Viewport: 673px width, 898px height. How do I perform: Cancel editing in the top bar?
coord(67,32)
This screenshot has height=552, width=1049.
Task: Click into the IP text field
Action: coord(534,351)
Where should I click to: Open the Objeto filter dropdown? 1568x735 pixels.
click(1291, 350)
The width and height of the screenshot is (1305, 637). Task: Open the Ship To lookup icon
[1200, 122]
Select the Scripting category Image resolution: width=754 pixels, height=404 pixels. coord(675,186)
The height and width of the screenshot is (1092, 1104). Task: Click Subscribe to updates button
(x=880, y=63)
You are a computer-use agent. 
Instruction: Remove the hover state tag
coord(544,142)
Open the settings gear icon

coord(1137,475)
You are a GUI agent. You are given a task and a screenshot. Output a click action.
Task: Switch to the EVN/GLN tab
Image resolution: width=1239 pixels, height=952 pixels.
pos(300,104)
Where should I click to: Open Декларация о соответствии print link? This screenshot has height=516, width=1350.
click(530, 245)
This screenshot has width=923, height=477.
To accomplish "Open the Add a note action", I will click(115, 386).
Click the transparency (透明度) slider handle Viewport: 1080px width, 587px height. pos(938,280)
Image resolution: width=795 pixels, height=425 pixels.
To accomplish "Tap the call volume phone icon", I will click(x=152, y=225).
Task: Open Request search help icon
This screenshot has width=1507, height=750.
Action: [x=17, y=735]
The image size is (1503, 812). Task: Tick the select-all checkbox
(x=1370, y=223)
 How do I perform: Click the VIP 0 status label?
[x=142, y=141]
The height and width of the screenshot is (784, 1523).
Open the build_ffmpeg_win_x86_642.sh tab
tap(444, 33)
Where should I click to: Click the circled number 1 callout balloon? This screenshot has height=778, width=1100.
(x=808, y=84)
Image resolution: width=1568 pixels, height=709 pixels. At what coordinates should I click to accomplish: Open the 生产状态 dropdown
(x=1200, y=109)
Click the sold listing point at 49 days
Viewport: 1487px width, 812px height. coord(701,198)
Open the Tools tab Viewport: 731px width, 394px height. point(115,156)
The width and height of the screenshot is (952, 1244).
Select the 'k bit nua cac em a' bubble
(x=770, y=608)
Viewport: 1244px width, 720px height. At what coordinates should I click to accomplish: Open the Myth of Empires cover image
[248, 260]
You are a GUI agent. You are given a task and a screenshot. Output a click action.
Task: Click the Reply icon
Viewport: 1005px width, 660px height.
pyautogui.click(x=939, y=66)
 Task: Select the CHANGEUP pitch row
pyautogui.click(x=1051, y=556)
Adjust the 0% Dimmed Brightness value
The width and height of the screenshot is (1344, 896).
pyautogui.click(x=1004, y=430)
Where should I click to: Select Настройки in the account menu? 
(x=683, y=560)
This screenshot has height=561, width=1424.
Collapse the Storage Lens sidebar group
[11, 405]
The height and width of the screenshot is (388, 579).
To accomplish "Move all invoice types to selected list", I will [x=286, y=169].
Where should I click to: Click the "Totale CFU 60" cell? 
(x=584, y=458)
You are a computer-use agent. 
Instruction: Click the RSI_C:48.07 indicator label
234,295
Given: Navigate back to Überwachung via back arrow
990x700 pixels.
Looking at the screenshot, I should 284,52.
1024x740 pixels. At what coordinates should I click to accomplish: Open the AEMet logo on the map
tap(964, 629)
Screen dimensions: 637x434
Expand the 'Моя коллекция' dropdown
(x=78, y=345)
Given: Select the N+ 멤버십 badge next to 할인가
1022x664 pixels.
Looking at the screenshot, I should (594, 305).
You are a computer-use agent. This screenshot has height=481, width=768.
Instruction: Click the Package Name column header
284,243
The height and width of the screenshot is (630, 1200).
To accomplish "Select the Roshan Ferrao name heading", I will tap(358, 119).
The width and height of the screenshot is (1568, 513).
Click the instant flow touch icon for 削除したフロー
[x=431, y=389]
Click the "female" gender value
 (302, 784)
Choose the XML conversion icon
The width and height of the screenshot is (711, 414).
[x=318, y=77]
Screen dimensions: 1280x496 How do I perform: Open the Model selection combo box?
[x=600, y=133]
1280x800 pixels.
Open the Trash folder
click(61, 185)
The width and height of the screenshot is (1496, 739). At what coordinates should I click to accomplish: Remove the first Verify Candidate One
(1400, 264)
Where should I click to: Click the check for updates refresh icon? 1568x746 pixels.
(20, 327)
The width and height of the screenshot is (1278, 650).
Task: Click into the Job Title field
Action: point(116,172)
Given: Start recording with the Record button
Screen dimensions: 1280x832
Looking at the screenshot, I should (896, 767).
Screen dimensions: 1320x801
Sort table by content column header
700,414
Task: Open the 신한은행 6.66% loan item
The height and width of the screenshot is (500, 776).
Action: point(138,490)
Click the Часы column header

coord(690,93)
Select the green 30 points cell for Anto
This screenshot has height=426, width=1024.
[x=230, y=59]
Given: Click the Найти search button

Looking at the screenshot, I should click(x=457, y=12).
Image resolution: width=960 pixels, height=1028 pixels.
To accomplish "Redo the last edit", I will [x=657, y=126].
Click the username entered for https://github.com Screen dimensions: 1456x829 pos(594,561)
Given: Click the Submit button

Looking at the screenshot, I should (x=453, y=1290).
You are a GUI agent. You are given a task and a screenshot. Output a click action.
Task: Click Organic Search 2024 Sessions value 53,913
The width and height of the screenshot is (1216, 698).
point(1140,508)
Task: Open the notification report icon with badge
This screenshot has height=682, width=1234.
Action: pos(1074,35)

------------------------

◆ Instructions to follow:
Write out the whole listing above, keeping each line exactly as it is.

◆ Solution below:
Viewport: 673px width, 898px height. How do I perform: Cancel editing in the top bar?
coord(67,32)
This screenshot has height=552, width=1049.
Task: Click into the IP text field
Action: coord(534,351)
Where should I click to: Open the Objeto filter dropdown? 1568x735 pixels.
click(1291, 350)
The width and height of the screenshot is (1305, 637). Task: Open the Ship To lookup icon
[1200, 122]
Select the Scripting category Image resolution: width=754 pixels, height=404 pixels. coord(675,186)
The height and width of the screenshot is (1092, 1104). Task: Click Subscribe to updates button
(x=880, y=63)
You are a computer-use agent. 
Instruction: Remove the hover state tag
coord(544,142)
Open the settings gear icon

coord(1137,475)
You are a GUI agent. You are given a task and a screenshot. Output a click action.
Task: Switch to the EVN/GLN tab
Image resolution: width=1239 pixels, height=952 pixels.
pos(300,104)
Where should I click to: Open Декларация о соответствии print link? This screenshot has height=516, width=1350.
click(530, 245)
This screenshot has width=923, height=477.
To accomplish "Open the Add a note action", I will click(115, 386).
Click the transparency (透明度) slider handle Viewport: 1080px width, 587px height. pos(938,280)
Image resolution: width=795 pixels, height=425 pixels.
To accomplish "Tap the call volume phone icon", I will click(x=152, y=225).
Task: Open Request search help icon
This screenshot has width=1507, height=750.
Action: [x=17, y=735]
The image size is (1503, 812). Task: Tick the select-all checkbox
(x=1370, y=223)
 How do I perform: Click the VIP 0 status label?
[x=142, y=141]
The height and width of the screenshot is (784, 1523).
Open the build_ffmpeg_win_x86_642.sh tab
tap(444, 33)
Where should I click to: Click the circled number 1 callout balloon? This screenshot has height=778, width=1100.
(x=808, y=84)
Image resolution: width=1568 pixels, height=709 pixels. At what coordinates should I click to accomplish: Open the 生产状态 dropdown
(x=1200, y=109)
Click the sold listing point at 49 days
Viewport: 1487px width, 812px height. coord(701,198)
Open the Tools tab Viewport: 731px width, 394px height. point(115,156)
The width and height of the screenshot is (952, 1244).
Select the 'k bit nua cac em a' bubble
(x=770, y=608)
Viewport: 1244px width, 720px height. At what coordinates should I click to accomplish: Open the Myth of Empires cover image
[248, 260]
You are a GUI agent. You are given a task and a screenshot. Output a click action.
Task: Click the Reply icon
Viewport: 1005px width, 660px height.
pyautogui.click(x=939, y=66)
 Task: Select the CHANGEUP pitch row
pyautogui.click(x=1051, y=556)
Adjust the 0% Dimmed Brightness value
The width and height of the screenshot is (1344, 896).
pyautogui.click(x=1004, y=430)
Where should I click to: Select Настройки in the account menu? 
(x=683, y=560)
This screenshot has height=561, width=1424.
Collapse the Storage Lens sidebar group
[11, 405]
The height and width of the screenshot is (388, 579).
To accomplish "Move all invoice types to selected list", I will [x=286, y=169].
Where should I click to: Click the "Totale CFU 60" cell? 
(x=584, y=458)
You are a computer-use agent. 
Instruction: Click the RSI_C:48.07 indicator label
234,295
Given: Navigate back to Überwachung via back arrow
990x700 pixels.
Looking at the screenshot, I should 284,52.
1024x740 pixels. At what coordinates should I click to accomplish: Open the AEMet logo on the map
tap(964, 629)
Screen dimensions: 637x434
Expand the 'Моя коллекция' dropdown
(x=78, y=345)
Given: Select the N+ 멤버십 badge next to 할인가
1022x664 pixels.
Looking at the screenshot, I should (594, 305).
You are a computer-use agent. This screenshot has height=481, width=768.
Instruction: Click the Package Name column header
284,243
The height and width of the screenshot is (630, 1200).
To accomplish "Select the Roshan Ferrao name heading", I will tap(358, 119).
The width and height of the screenshot is (1568, 513).
Click the instant flow touch icon for 削除したフロー
[x=431, y=389]
Click the "female" gender value
 (302, 784)
Choose the XML conversion icon
The width and height of the screenshot is (711, 414).
[x=318, y=77]
Screen dimensions: 1280x496 How do I perform: Open the Model selection combo box?
[x=600, y=133]
1280x800 pixels.
Open the Trash folder
click(61, 185)
The width and height of the screenshot is (1496, 739). At what coordinates should I click to accomplish: Remove the first Verify Candidate One
(1400, 264)
Where should I click to: Click the check for updates refresh icon? 1568x746 pixels.
(20, 327)
The width and height of the screenshot is (1278, 650).
Task: Click into the Job Title field
Action: point(116,172)
Given: Start recording with the Record button
Screen dimensions: 1280x832
Looking at the screenshot, I should (896, 767).
Screen dimensions: 1320x801
Sort table by content column header
700,414
Task: Open the 신한은행 6.66% loan item
The height and width of the screenshot is (500, 776).
Action: point(138,490)
Click the Часы column header

coord(690,93)
Select the green 30 points cell for Anto
This screenshot has height=426, width=1024.
[x=230, y=59]
Given: Click the Найти search button

Looking at the screenshot, I should click(x=457, y=12).
Image resolution: width=960 pixels, height=1028 pixels.
To accomplish "Redo the last edit", I will [x=657, y=126].
Click the username entered for https://github.com Screen dimensions: 1456x829 pos(594,561)
Given: Click the Submit button

Looking at the screenshot, I should (x=453, y=1290).
You are a GUI agent. You are given a task and a screenshot. Output a click action.
Task: Click Organic Search 2024 Sessions value 53,913
The width and height of the screenshot is (1216, 698).
point(1140,508)
Task: Open the notification report icon with badge
This screenshot has height=682, width=1234.
Action: pos(1074,35)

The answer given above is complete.